Docs · Privacy stack

DoH, adblock, fingerprint.

The set of protections that act between you and the rest of the internet — on the wire, on the page, in the browser signature.

DNS-over-HTTPS (DoH)

Husk ships a built-in DoH proxy. With it enabled, name resolution leaves your machine encrypted to the DoH endpoint of your choice — not to the DNS resolver advertised by your ISP or by the network you're attached to.

Built-in providers:

  • AdGuard (default — also filters trackers at DNS level)
  • Cloudflare 1.1.1.1
  • Quad9
  • NextDNS (bring your own profile ID)
  • Mullvad
  • Custom — point to any DoH endpoint you trust

Strict mode

Strict mode blocks the request if DoH fails. Without strict mode, a failed lookup silently falls back to the OS resolver — which is the ISP's resolver — which is the exact scenario DoH exists to prevent. With strict mode on, Husk shows a full-window banner and refuses to load the page when the chosen endpoint is unreachable.

Enable from Settings → Network. The chrome shows a small "DoH" badge near the URL bar whenever DoH is active; the badge changes to a warning when strict mode blocks a navigation.

What DoH does NOT hide

  • SNI. The TLS handshake still includes the hostname in cleartext (ClientHello SNI extension). A network observer sees which site you're visiting even with DoH on. ECH (Encrypted Client Hello) ships in Husk when WebView2 supports it.
  • IP-level destinations. Whoever sees the packets sees the destination IP. Combine with a VPN or Tor if you need to hide the endpoint.

Native adblock

Husk's adblock is a curated EasyList + EasyPrivacy starter, applied at two levels:

  • Network rules — outbound requests matching known tracker / ad-network hostnames are dropped before they hit DNS. Implemented both natively (request interceptor) and via the JavaScript fetch + XHR wraps.
  • Cosmetic rules — generic ad-container CSS selectors are hidden on every page via a constructed stylesheet attached to document.adoptedStyleSheets. No detectable DOM id; the page can't trivially detect the block.

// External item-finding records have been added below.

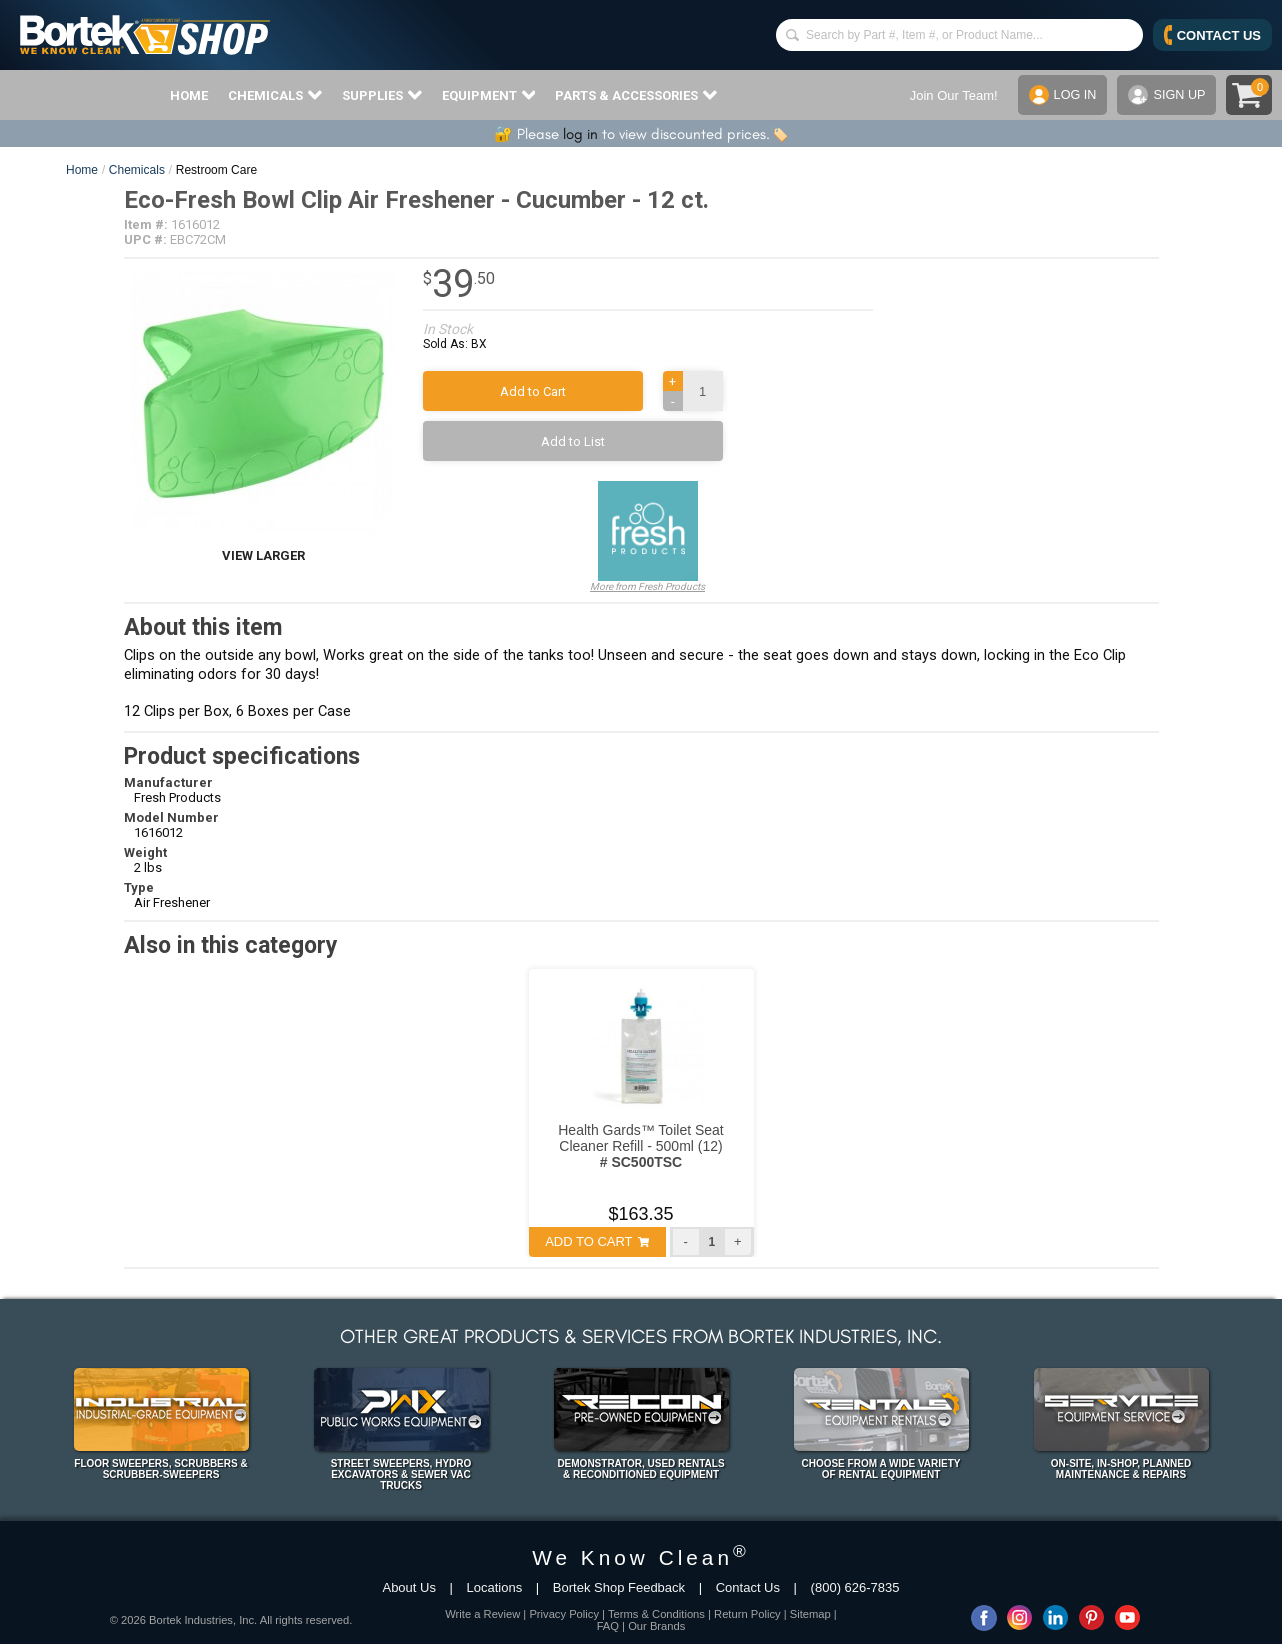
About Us (408, 1587)
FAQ (608, 1626)
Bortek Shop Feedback (619, 1587)
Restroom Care (216, 170)
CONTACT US (1212, 35)
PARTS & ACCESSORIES (636, 95)
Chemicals (137, 170)
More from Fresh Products (647, 536)
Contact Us (748, 1587)
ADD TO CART (597, 1241)
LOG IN (1060, 95)
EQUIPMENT (489, 95)
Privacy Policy (564, 1614)
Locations (495, 1587)
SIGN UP (1166, 95)
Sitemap (810, 1614)
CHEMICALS (275, 95)
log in (580, 134)
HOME (189, 95)
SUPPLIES (382, 95)
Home (82, 170)
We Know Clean (641, 1557)
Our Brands (656, 1626)
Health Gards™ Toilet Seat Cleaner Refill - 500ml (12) (641, 1146)
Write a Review (482, 1614)
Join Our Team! (951, 95)
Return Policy (747, 1614)
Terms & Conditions (656, 1614)
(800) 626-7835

Toggle adblock per-tab via the chrome icon, or globally in settings. A small counter shows blocked requests for the current page.

Anti-fingerprint

The browser fingerprint is the set of stable signals a page can read to recognise you across sessions: canvas pixel differences, audio context output, installed fonts, user-agent strings, plugin lists. Husk spoofs these with seeded noise:

  • Canvas. Each tab adds tiny, deterministic noise to getImageData, toDataURL and measureText outputs. The noise is keyed to a per-tab seed so a single page sees consistent values on repeated reads, but different tabs / sessions look different.
  • Audio. AudioContext outputs are perturbed in the same way, defeating the standard AudioContext fingerprint vector.
  • Fonts. The font-enumeration trick (probing for fonts by measuring text width) is blocked at the offsetWidth / offsetHeight level.
  • User-Agent & navigator. Returned values track the WebView2 baseline rather than the host system.

Rotating the seed

Long-press the reload button to roll a new seed. Useful when you want the current page to see a fresh "you".

Compat mode (the escape hatch)

Some sites — bank logins, video players, captchas — break under the spoof because they rely on stable signatures. Husk's compat mode disables the fingerprint spoof for a specific origin.

Compat mode trades fingerprint protection for the site working. When it's active for an origin, the chrome shows a persistent "COMPAT" badge near the shield icon. You always see, on every visit, that this site sees your real fingerprint.

Toggle from the shield icon → Big-Tech compatibility mode. A small set of essential origins (currently youtube-nocookie for embedded YouTube players) is whitelisted by default to keep baseline browsing working.

Per-site cookie block

Block JavaScript-readable cookies for a specific origin without disabling cookies globally. document.cookie on a blocked origin reads empty and silently drops writes, and any cookies the page tried to set in the current session are wiped on the next navigation.

v0.1 limit: the cookie block is JavaScript- level only. HTTP Set-Cookie headers still land via WebView2's cookie store. A native cookie-manager hook is on the v0.2 list (ICoreWebView2CookieManager).

Cookie editor

Per-site cookie viewer / editor accessible from the chrome shield menu. View existing cookies, edit values, delete individual entries, or wipe everything for the origin. Useful for clearing a sticky tracker without nuking your whole session.